— Что с ним? — отведя глаза, спросил Храповицкий.
— Отравление... Винным алкогол, — с ощутимым акцентом ответил Роджерсон. Нарышкин, пряча язвительную улыбку, покосился на обескураженного статс-секретаря. — Мы давай ему слабительное, промывай желудок, — спокойно продолжал врач, — и через час, как у вас говорят, будет на ноги.
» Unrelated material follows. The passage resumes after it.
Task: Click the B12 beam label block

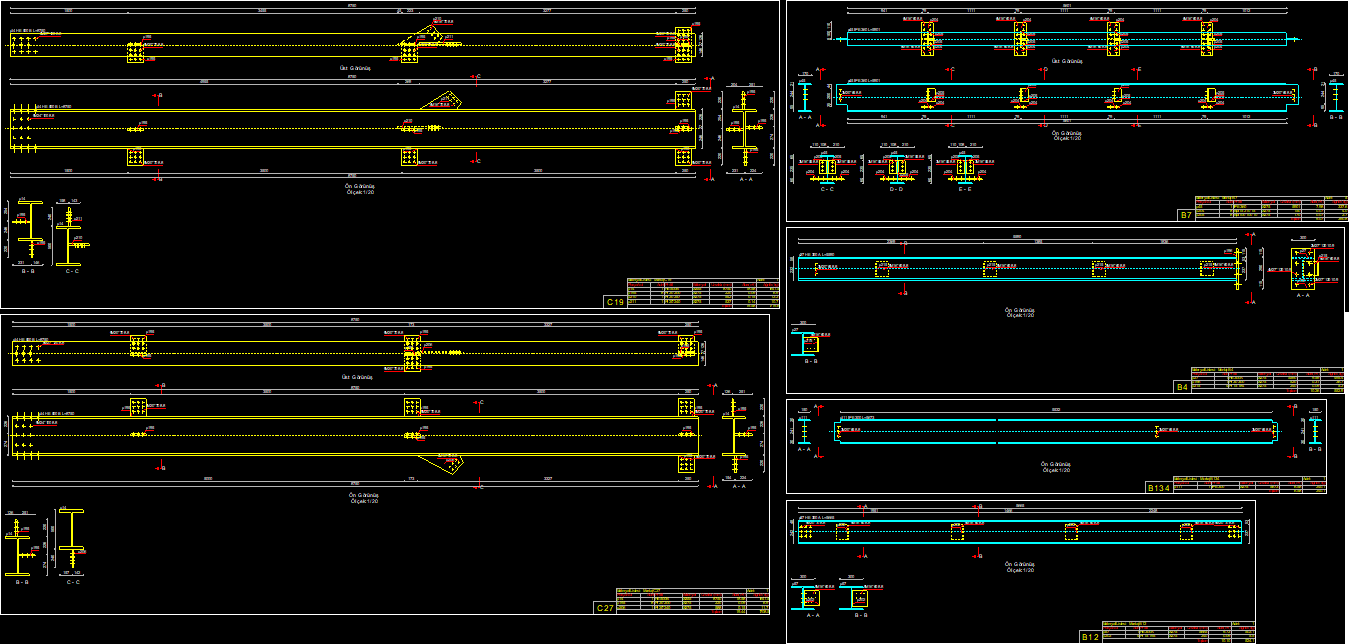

«Морока мне с этим Мамоновым», — раздраженно думал Храповицкий, направляясь в свой кабинет. В Смоленске простудился и задержал отъезд на целых три дня. Уже здесь, в Киеве, во время приема у императрицы упал со стула, повредил себе ногу. Екатерина переполошилась, немедленно прервала прием и неделю вымещала злость на каждом, кто попадал ей под руку; так продолжалось до тех пор, пока не перестал прихрамывать ее любимец. Вчера же в разгар бала, когда государыня увлеклась игрой в ломбер с генерал-губернатором, Сегюром и принцем де Линем, изнывающий от скуки фаворит подговорил его полакомиться «новым токайским», которое только что прислал из Вены в подарок императрице Иосиф Второй. Сколько раз уже зарекался он бражничать вдвоем с Мамоновым! Молодой граф быстро пьянел, нес всякую чепуху, начинал буйствовать. Иногда приходилось унимать его, чтобы потом самому же оказаться виновным в глазах царицы. И каждый раз не мог устоять перед искушением, забывал данное обещание. «Что ж, — упрекал себя, — заслужил, теперь получай нагоняй».
Храповицкий выглянул в окно, выходившее на площадь. Возле парадного подъезда уже стояли запряженные экипажи. Форейторы в черных поярковых фуражках сдерживали нетерпеливых коней. Надо было торопиться в канцелярию.
После двенадцати царский кортеж зазмеился по растревоженным орудийным салютом улочкам Печерска и Подола в сторону Братского монастыря, из-за стен которого виднелись тонкие, разукрашенные флагами мачты судов. Карета императрицы остановилась напротив галеры «Десна», где уже были накрыты столы на шестьдесят персон. Екатерина пожелала дать прощальный обед в Киеве, как сама велеречиво выразилась, «на волнах Борисфена».
Сегюр, уже не впервые путешествовавший с русской царицей, удивлялся той роскоши, которой окружили придворных, вельмож, иностранных министров на этой необычной флотилии. От доверенного лица Луи-Филипп знал, что строительство галер обошлось казне в двести тысяч рублей, но то, что он увидел, превзошло самую изобретательную фантазию. Для него с принцем де Линем отвели настоящие покои на галере «Сейм». Каждый имел спальню с просторной кроватью под штофным занавесом, нарядный кабинет — стены его были обиты голубым бархатом, — мягкие диваны, бюро, письменный стол красного дерева — все это не только создавало уют, но и позволяло без трудностей, которые обычно возникают в пути, выполнять свои посольские обязанности, работать.
В роскошном обеденном зале «Десны» собрался весь цвет царской свиты. В украшенных жемчугом и бриллиантами вечерних платьях, будто на балу во дворце, красовались статс-дамы, юные фрейлины императрицы. Среди степенных сенаторов Теплова, Елагина, Чернышова, управителя кабинета Стрекалова выделялся стройной фигурой в мундире полковника князь Дашков — сын первой статс-дамы, директора Петербургской академии, умом и ученостью которой восторгались многие его соотечественники. Сегюр знал, что она пользуется особым расположением императрицы за участие в дворцовом перевороте шестьдесят второго года. Екатерина поддерживала как с нею, так и с ее сыном в Киеве хорошие отношения.
Поздоровавшись за руку с князем, Луи-Филипп выразил ему свое восхищение судами, богатство и удобство которых обещали приятное путешествие по Днепру.
— Да, наши смоленские мастеровые превзошли, кажется, самих себя, — согласился Дашков. — Как видите, граф, в России есть кому строить корабли. И неплохие.
— Речные галеры, господа, еще не флот, — скептически заметил Аллен Фицгерберт, слышавший их разговор. — Настоящие корабли, господа, пока что строят в Европе.
Сегюра, который приятельствовал с Алленом, хотя они и по-разному строили свои отношения с царским двором, смутил этот отнюдь не дипломатический выпад английского полномочного министра. Но то, что произошло в следующий миг, вызвало у него полную растерянность. Генерал-адъютант Иван Иванович Шувалов, который вроде бы думал о чем-то своем, внезапно повернул к англичанину полное лицо.
— Вы так считаете, глубокоуважаемый? — спросил он вкрадчиво, пронизывая посла колючими глазами. И, не дождавшись ответа, сказал: — Примерять Россию к другим европейским державам — все равно что шить одежду на саженного гренадера по мерке, снятой с лилипута.